Nereida Patricia is a multidisciplinary artist and writer based in Chicago whose practice spans sculpture, text, and performance, exploring themes of history, trans poetics, and identity. Her work draws from postcolonial and feminist theory, Peruvian symbolism, and autobiographical fragments to build new mythologies around the transformation of the human body.
A graduate of The School of the Art Institute of Chicago, Patricia takes inspiration from Arpillera tapestries, a form of art originating from Chile. The brightly coloured burlap textiles rose to prominence during the military dictatorship of Augusto Pinochet. Her work focuses on how racially and gender marginalised groups endure prejudices that in many cases result in harm or even death.

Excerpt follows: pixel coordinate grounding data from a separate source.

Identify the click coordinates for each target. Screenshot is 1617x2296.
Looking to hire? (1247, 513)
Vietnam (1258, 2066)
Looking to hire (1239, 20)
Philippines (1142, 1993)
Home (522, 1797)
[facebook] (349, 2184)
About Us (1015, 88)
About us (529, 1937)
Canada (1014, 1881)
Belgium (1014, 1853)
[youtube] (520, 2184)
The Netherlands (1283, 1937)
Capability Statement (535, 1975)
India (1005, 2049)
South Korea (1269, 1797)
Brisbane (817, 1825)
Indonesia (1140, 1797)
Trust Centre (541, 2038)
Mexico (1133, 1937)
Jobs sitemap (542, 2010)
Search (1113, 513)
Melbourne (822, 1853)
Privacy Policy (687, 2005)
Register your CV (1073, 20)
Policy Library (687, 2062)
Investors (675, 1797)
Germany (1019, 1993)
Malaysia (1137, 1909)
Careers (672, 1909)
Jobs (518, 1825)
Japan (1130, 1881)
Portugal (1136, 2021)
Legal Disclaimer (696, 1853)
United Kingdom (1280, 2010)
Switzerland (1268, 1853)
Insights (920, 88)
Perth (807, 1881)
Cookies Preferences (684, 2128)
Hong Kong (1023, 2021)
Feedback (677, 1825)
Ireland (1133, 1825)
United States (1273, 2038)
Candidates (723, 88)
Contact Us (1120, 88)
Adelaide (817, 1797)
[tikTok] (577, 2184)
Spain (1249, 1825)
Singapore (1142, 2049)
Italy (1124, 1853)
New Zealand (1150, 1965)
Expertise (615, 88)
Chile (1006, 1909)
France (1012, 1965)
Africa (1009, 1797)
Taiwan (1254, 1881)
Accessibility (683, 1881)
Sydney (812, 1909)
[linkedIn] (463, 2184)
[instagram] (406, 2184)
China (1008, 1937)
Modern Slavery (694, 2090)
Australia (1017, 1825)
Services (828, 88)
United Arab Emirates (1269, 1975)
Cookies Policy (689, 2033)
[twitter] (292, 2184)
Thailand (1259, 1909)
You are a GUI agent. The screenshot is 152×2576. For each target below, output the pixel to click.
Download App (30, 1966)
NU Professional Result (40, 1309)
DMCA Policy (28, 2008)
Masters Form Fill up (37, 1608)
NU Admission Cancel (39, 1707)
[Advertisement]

The pieces involve subjects from the queer community and those living and working on the streets, not as an act of memorial but as an "exploration into their quest for survival". Morose allusions exist through her figures' death drops and exposed skeletons. Yet her characters are contrasted by flocks of doves and saturation of sexual strength; a pornographic collage exploring transformation, as well as the ongoing contortion required to survive and navigate harmful postcolonial systems that purposefully omit them from consideration or support.
Some of her latest beaded relief works are currently on show at the Monique Meloche Gallery in Chicago, Illinois, in an exhibition featuring conceptual artist Karen Reimer and artist Antonius Tín Bui, until 14 August. The beads catch the light perfectly and dance across the walls. Her work encapsulates the need to speak on behalf of communities that do not have a voice; she fights against gender-based violence, including trans violence and black trans violence.
On the topic of her work, Nereida told New City Art: "Trans people are magic," she says. "There's this whole kind of magic and mythology that I'm always chipping away at."
Her pieces of work are both colourful yet animated and created with intricate detail. The subjects at the heart of her work are of all shapes, colours, and sizes. If you look closely, you can see the thousands of glass beads that make up the portraits. This unique style of textile making has leapt off the page and taken Chicago by storm.